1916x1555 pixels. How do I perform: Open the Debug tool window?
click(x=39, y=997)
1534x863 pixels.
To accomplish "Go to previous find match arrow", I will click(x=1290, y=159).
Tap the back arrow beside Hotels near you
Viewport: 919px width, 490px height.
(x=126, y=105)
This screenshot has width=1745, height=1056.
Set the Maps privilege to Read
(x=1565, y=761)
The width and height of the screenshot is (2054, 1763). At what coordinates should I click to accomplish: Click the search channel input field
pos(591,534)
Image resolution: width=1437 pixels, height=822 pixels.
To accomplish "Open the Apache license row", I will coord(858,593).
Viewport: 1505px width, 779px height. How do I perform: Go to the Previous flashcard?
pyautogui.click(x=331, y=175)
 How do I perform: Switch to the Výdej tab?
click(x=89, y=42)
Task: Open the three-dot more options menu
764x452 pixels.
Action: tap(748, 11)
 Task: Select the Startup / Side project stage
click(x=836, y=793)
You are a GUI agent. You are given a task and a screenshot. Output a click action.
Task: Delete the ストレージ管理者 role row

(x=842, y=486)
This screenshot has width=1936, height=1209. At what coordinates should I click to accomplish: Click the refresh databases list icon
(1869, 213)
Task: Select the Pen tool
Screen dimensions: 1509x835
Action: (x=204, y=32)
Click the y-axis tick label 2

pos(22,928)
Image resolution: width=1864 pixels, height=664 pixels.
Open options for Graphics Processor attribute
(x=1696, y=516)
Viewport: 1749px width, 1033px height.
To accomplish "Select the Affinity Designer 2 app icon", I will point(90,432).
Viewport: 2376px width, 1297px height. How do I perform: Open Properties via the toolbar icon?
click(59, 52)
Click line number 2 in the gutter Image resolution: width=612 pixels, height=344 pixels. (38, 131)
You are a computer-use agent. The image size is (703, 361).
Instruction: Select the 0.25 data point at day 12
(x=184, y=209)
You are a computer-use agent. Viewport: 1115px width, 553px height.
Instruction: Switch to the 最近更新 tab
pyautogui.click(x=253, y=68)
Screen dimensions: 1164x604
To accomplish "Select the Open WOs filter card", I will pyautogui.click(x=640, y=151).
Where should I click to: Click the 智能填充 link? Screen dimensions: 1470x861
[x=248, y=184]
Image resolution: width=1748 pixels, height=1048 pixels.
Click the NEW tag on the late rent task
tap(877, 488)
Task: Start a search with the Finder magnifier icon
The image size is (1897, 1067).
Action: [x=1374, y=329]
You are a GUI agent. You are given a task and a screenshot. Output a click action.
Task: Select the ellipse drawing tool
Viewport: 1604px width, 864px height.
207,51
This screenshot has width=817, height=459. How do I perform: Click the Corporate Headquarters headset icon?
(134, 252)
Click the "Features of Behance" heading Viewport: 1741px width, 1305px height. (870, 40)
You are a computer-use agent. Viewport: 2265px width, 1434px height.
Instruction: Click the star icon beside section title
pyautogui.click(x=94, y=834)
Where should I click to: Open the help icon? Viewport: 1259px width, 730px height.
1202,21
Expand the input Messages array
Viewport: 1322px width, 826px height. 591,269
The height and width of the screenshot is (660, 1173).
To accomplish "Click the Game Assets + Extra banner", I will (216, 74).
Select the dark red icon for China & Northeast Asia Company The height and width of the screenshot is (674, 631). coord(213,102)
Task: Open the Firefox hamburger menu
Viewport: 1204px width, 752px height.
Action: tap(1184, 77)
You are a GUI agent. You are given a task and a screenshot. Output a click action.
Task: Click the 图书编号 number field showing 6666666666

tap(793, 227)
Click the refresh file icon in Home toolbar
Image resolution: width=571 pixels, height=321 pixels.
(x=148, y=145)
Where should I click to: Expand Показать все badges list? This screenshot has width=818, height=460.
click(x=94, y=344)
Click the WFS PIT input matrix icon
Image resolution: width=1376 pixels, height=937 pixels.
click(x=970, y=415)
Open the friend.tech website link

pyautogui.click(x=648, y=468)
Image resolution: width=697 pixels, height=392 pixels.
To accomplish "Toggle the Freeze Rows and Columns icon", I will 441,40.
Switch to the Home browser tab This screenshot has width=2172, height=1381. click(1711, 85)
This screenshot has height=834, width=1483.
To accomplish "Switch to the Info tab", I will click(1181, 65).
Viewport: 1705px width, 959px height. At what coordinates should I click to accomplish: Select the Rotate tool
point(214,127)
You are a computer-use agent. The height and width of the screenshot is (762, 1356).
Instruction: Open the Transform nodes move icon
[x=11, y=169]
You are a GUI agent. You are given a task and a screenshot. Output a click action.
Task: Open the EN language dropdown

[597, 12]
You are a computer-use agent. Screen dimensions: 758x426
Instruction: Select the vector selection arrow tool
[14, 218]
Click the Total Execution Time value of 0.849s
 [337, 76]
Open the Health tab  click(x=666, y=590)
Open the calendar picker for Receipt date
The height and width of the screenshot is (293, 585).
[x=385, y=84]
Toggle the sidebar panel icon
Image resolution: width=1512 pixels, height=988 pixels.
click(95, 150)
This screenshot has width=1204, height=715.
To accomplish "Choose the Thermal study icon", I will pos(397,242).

* **Work required**
Go over the data and return every line that includes the word "Home".

* **Result**
Click the refresh file icon in Home toolbar
Switch to the Home browser tab This screenshot has width=2172, height=1381. click(1711, 85)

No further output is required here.